You wonder how much time it takes, how many ranting sessions with your best friends, how many sad poems and songs, how many mornings when waking up is so dreadful and all you want to do is sleep, how many sessions of crying in anger and hopelessness…… How much it takes to be okay again.
But if you have survived through it and finally feel a little bit better, maybe not all at once, or you may never be 100% completely over it, it’s going to be worth it. The beauty in dark days is that very slowly, somehow, it will pass.
It feels like after a very bad nose block, and countless days of breathing through your mouth, you suddenly realize your nose is clear again.
It feels like after a power cut off, sitting in the crazy heat, sweating like a pig and being bitten by mosquitoes all over, and the lights and fan come back to life again.
It feels like after continuous sleep deprived nights of rushing an assignment, and the moment you pass it to your lecturer and you know a good sleep is waiting for you.

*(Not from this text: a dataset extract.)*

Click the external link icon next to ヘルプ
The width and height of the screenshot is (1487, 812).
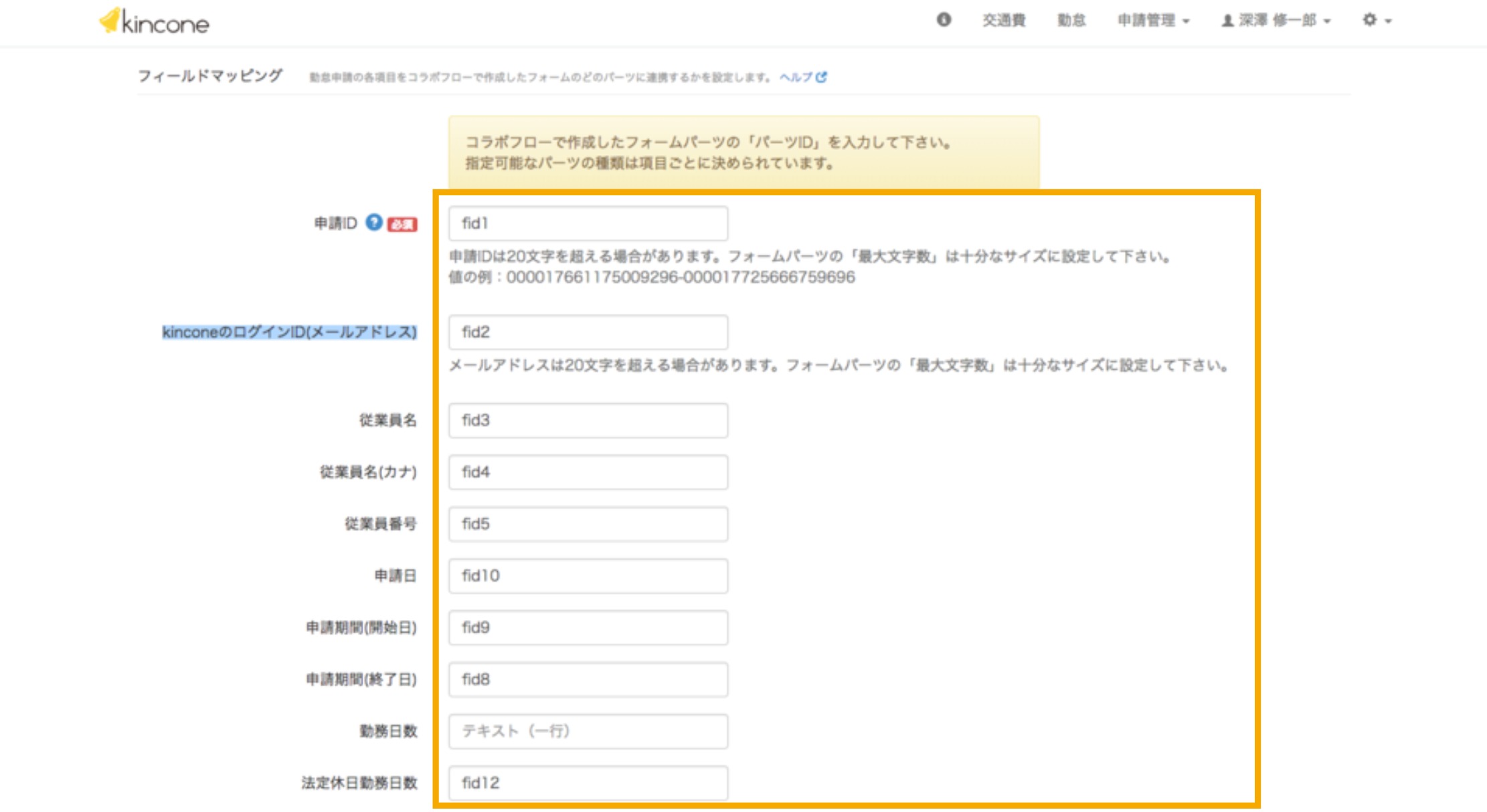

It feels like going underwater for a whole 3 minutes holding your breath, with a throbbing chest threatening to explode, and you finally come up for air.
And with that, you start to feel alright again.
Sure, there are no completely sunny days. The sun has to set each day anyway. But that’s the beauty of it all. Because after the dark, haunting night passes, what comes next is another beautiful sunrise.And it is a new day full of new chances to do it all over again. This is one of the reasons God gave us a limited 24 hours a day I guess? So we can start over, time after time.
And life is always going to be like that. With it highest highs, lowest lows, and everything else in between.
But think about it, how blessed are we, to be able to embark on our own stormy, rocky adventures, and proudly look back at how far we have each come.
If you are in the midst of dark days, I know telling you time will make everything better is not going to help, but I am telling you, it is okay to feel helpless, it is okay to crawl into bed under your covers and wishing you can just sleep your days away.. But loves, hang in there just a lil bit more, you are in the progress of building a warrior inside of you.
If you are in the midst of your good days, stop fearing how things are too perfect, stop worrying what happens when you lose it all.. But rather, enjoy every moment of it, take it all in, and most importantly, acknowledge that this is all you, your own battles fought and won, and you deserve every second of it.
Because darling, as bad as things can be, the beauty of dark days is the victory as you battle it all and come out stronger than ever before.